I don’t remember a time when these tools were the norm. I only encounter them as systems that still function, still evolve, and still serve specific purposes better than many modern alternatives.

That distance changes how I see them. They are not “old tools I used to use.” They are simply tools that exist, with different design assumptions.

And because I didn’t grow up with them, I am not comparing them emotionally to what came before. I am comparing them structurally to what I use now.

What these systems have in common

Over time, a pattern becomes visible across all of them.

They tend to assume:

None of these ideas are inherently “old.” But they were implemented more consistently in earlier internet systems than in many modern ones.

Closing thoughts

The interesting part is not that these tools are old.

It is that they still work without needing to adapt to the assumptions of modern platform design.

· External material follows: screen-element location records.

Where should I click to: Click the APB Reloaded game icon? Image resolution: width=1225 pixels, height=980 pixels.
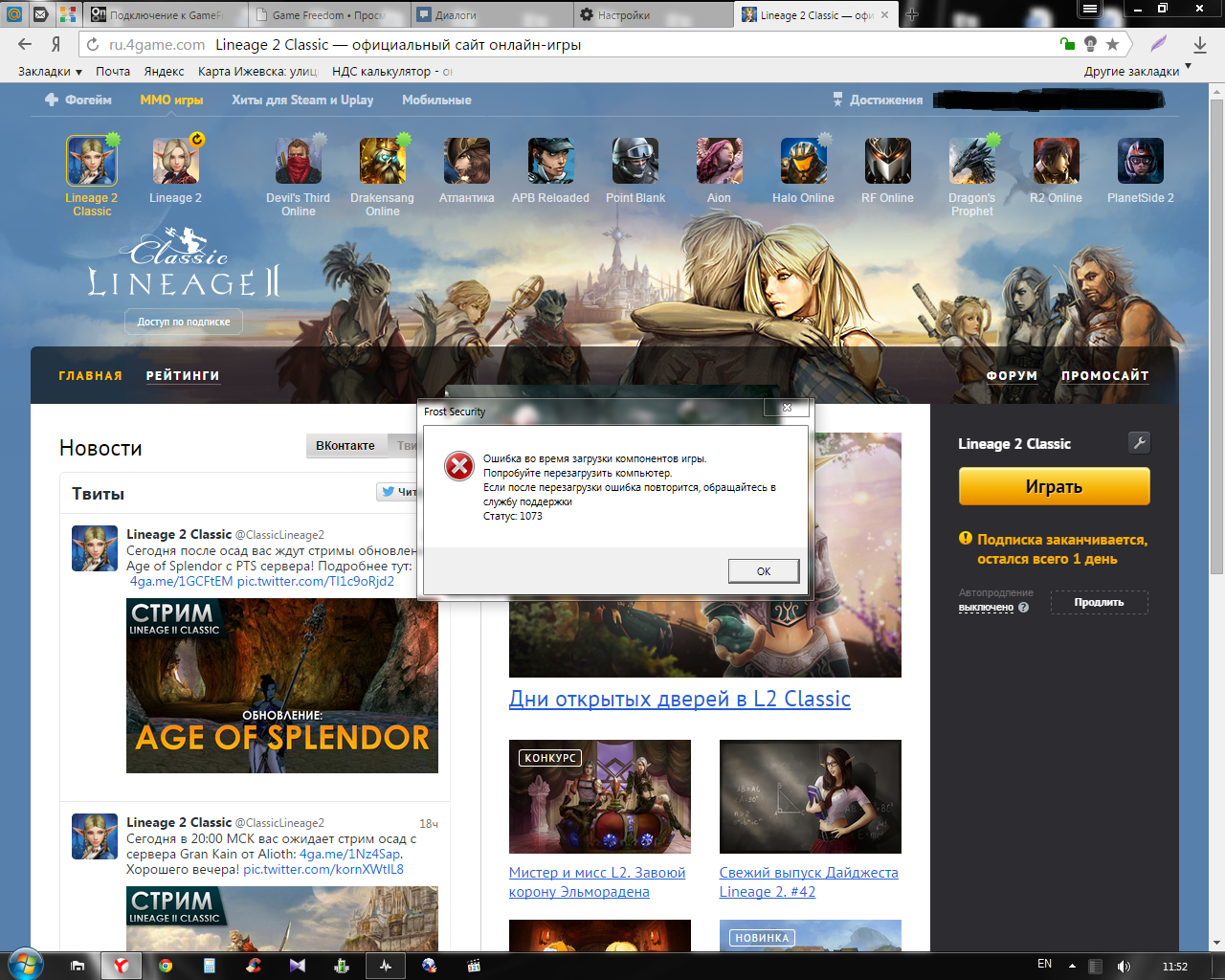coord(550,161)
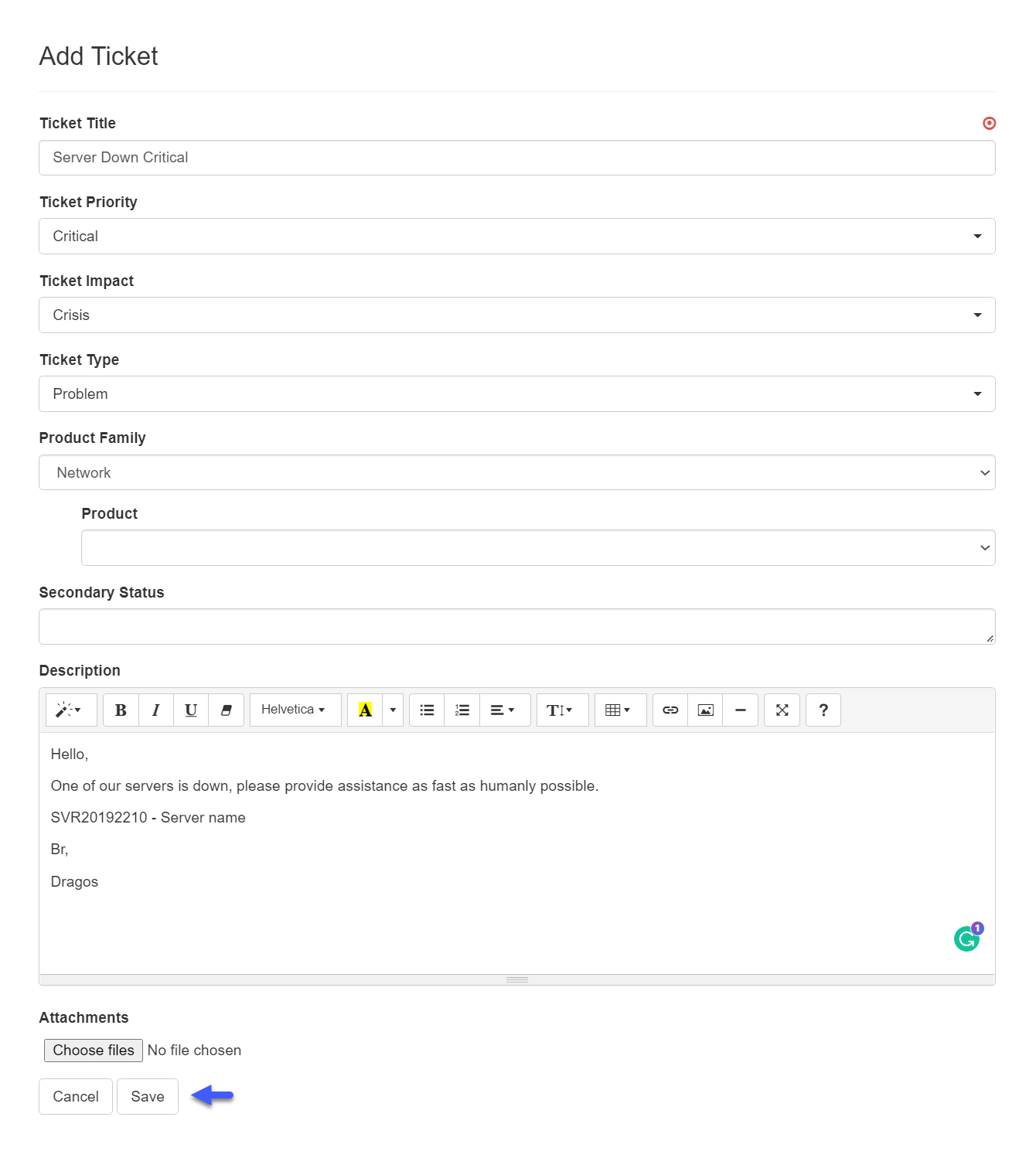Screen dimensions: 1036x1158
Task: Insert an unordered bullet list
Action: coord(427,710)
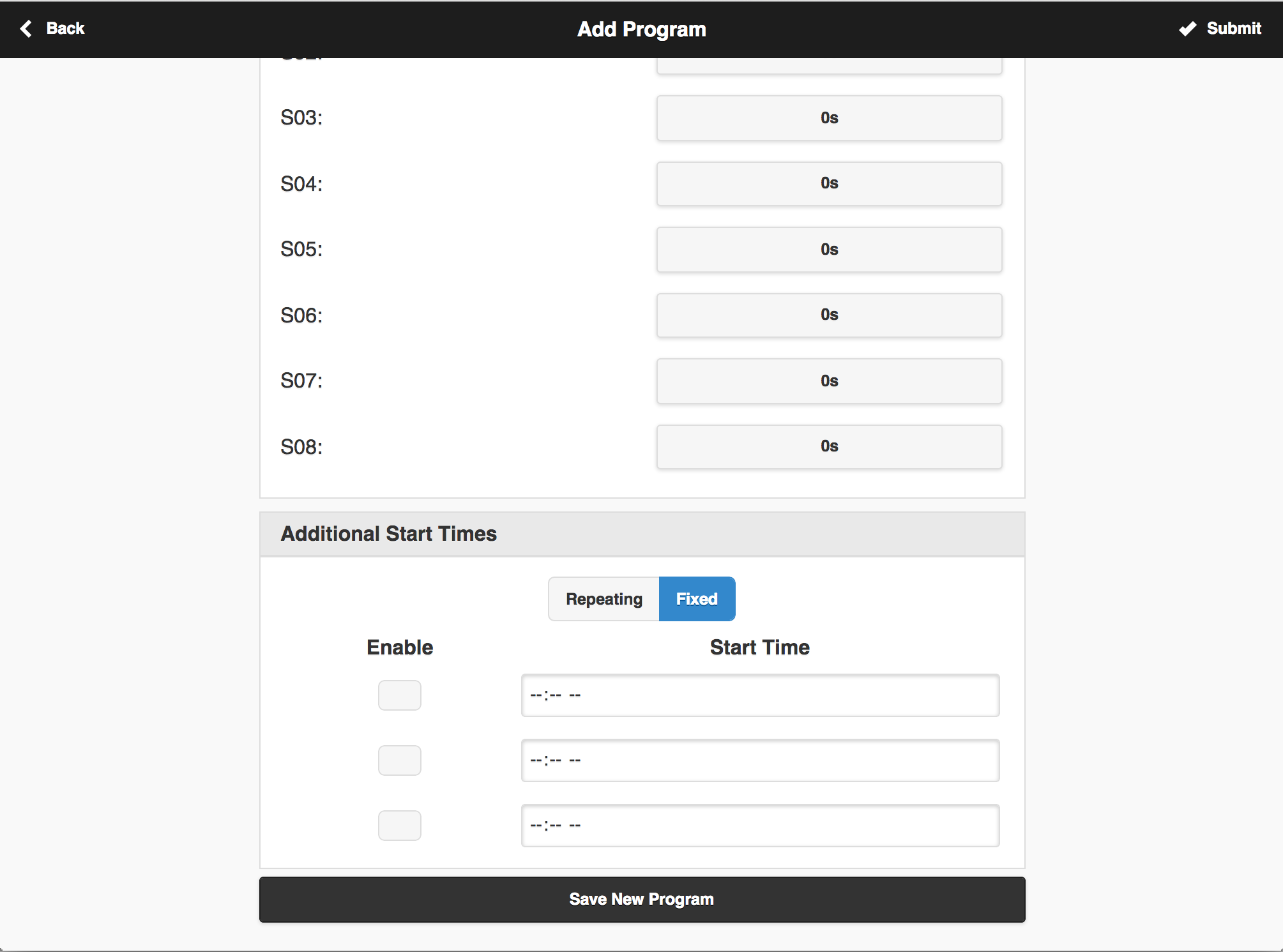Click the first Start Time input field
Viewport: 1283px width, 952px height.
760,695
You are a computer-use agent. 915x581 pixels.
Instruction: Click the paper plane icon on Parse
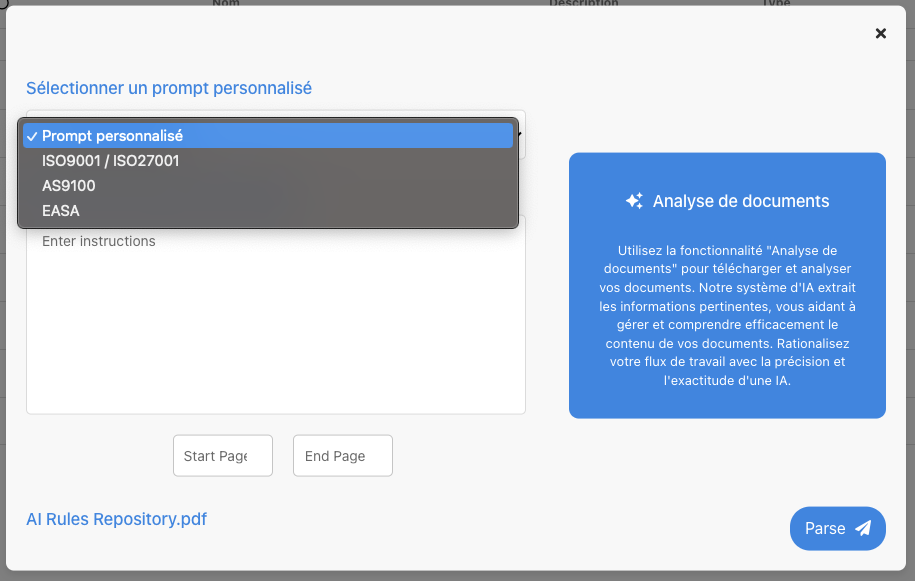point(863,528)
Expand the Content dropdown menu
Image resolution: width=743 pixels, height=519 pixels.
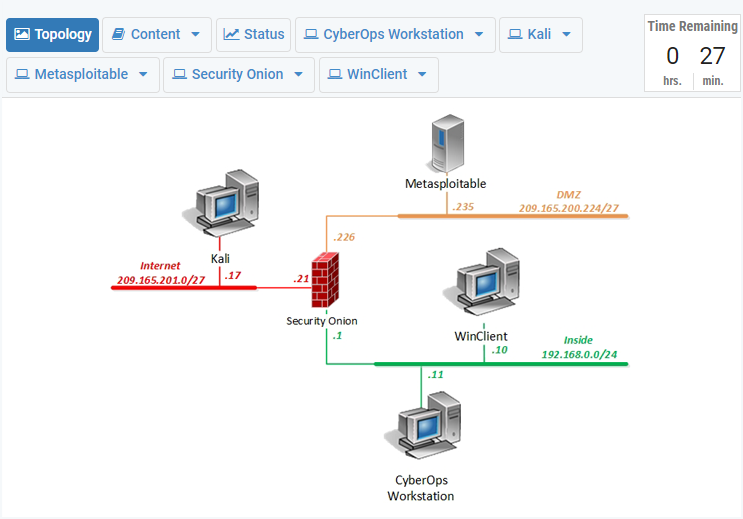(157, 34)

Discovering them later in time creates a different perspective. There is no nostalgia involved, no sense of returning to something. Instead, there is a kind of structural clarity: realizing that the internet was not always built around attention, and does not have to be.

RSS, Emacs, mailing lists, SourceHut and static sites are not alternatives to modern tools because they are outdated. They are alternatives because they follow different principles.